Managing biofouling on infrastructure
Concrete gravity structures
Concrete gravity structures pose a risk of spreading marine pests when they are wet-towed from the build site to the installation site. The risk is highest when:
- marine pests are present at or near the build site and the structure is to be deployed in shallow waters
- the tow route includes port stopovers to fit more equipment.
Each unit requires development of an inspection, maintenance and control routine, tailored to the characteristics of the unit and its deployment. This should be developed during project design, contracting and inception.
Floating production, storage and offloading vessels (FPSO) and floating storage and offloading vessels (FSO)
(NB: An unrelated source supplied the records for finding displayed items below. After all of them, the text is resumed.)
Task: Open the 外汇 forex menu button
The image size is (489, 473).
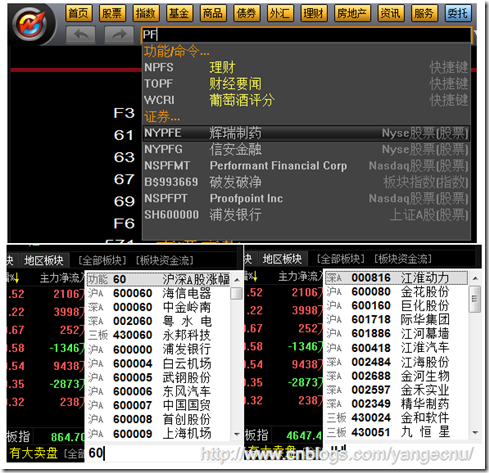Action: [x=280, y=13]
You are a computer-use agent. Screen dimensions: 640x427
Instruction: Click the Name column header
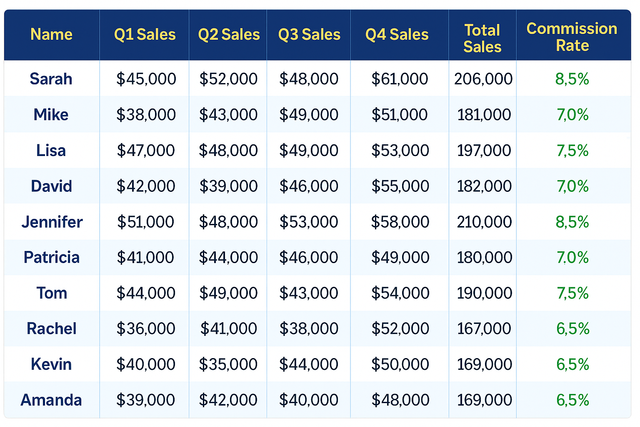pos(51,35)
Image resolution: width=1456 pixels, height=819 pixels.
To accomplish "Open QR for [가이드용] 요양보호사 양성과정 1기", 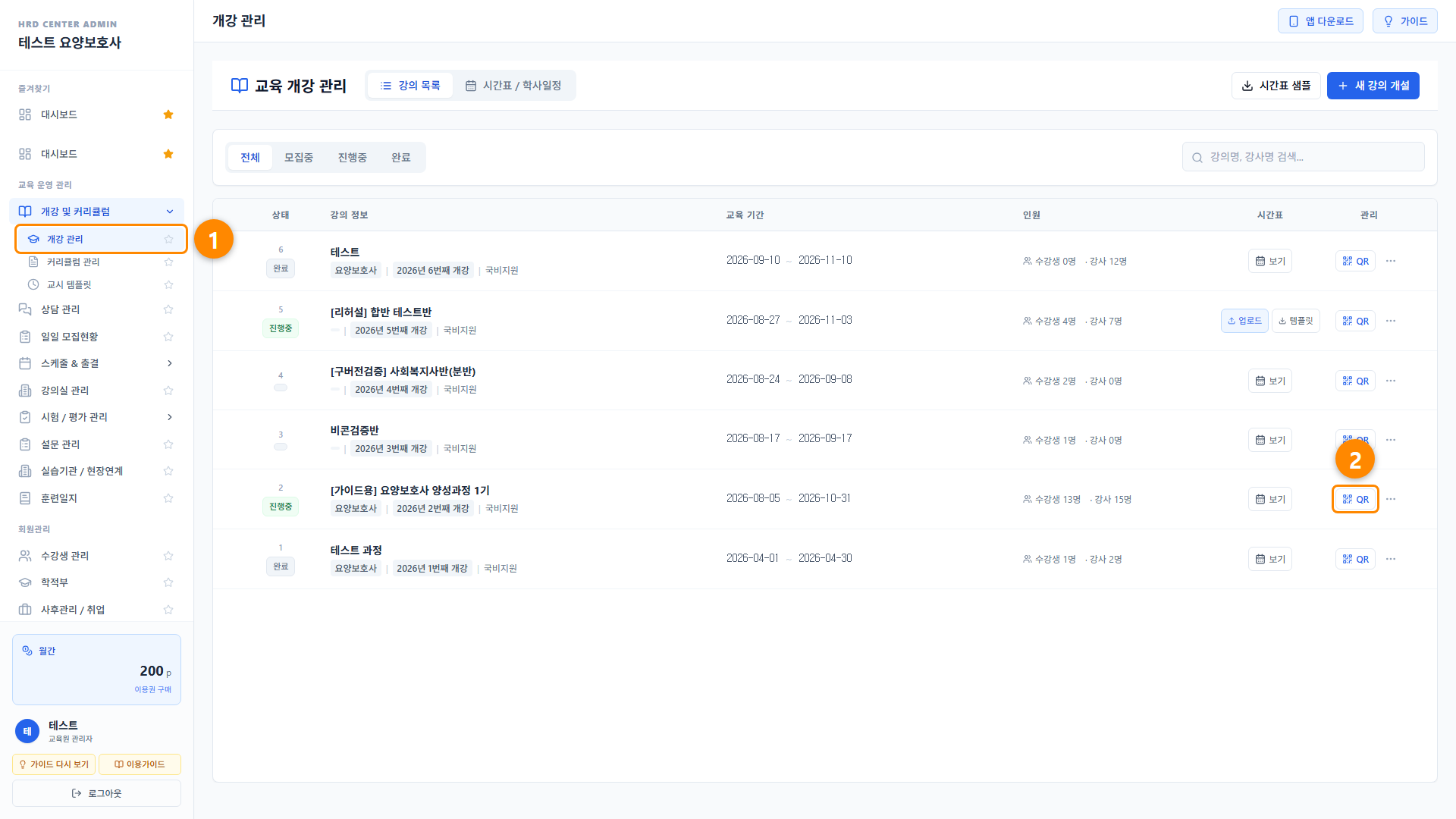I will point(1355,499).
These vessels are designed to service their field for long periods (5-10 years) and usually have no need to enter an Australian port, other than for an urgent or unscheduled maintenance need.
However, if the platform is moved to a port or to a coastal water location, then a biofouling management plan must be implemented that will minimise any risk of spreading marine pests.
Decommissioning, removal or abandonment
Decommissioning projects are subject to the following regulations:
- the Petroleum (Submerged Lands) Act 1967 (P[SL] Act)
- the Environment Protection and Biodiversity Conservation Act 1999 (EPBC Act)
- the Environment Protection (Sea Dumping) Act 1981 (EP[SD] Act)
- relevant state/NT Acts depending on project location.
The Environment Plan/Environment Management Plan (EP/EMP) should include a biofouling risk assessment and appropriate management measures.